▶ **Directions for this task**
If a line below contains the string "Given", return that line.

▶ **The data**

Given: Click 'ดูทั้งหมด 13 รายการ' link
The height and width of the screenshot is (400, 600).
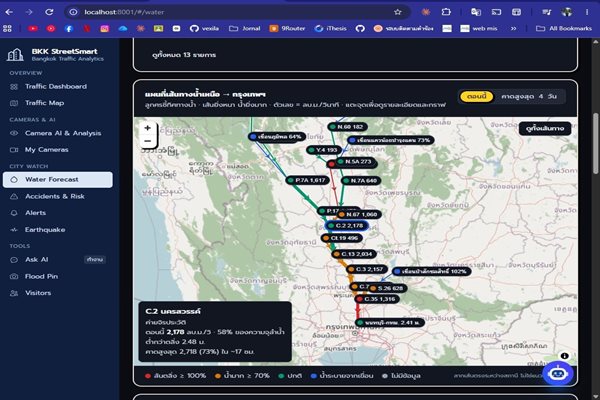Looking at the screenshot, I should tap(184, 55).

* * *

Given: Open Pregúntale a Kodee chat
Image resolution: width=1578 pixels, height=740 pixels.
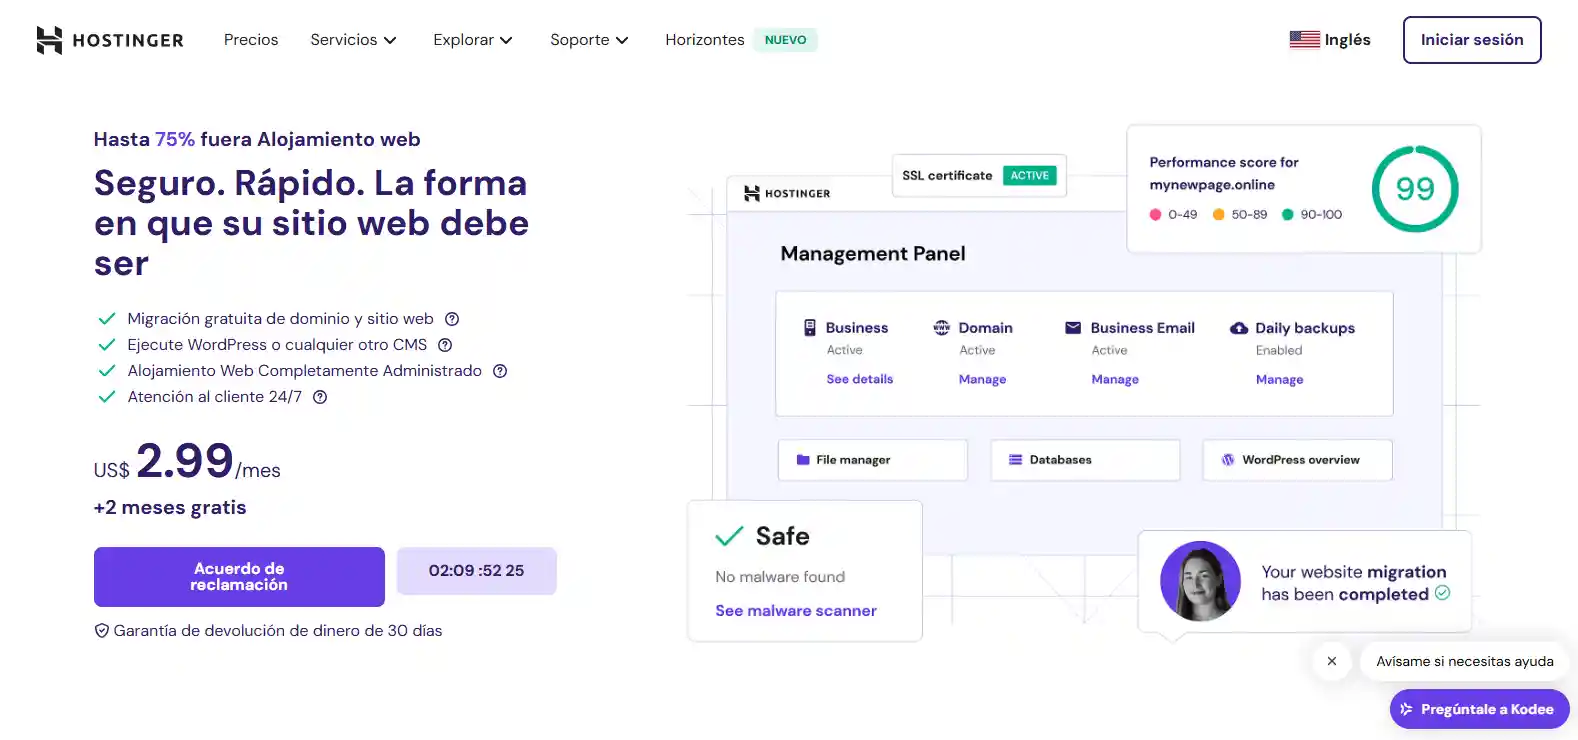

▶ **Output for this exercise**
Given: Click 'ดูทั้งหมด 13 รายการ' link
Given: Open Pregúntale a Kodee chat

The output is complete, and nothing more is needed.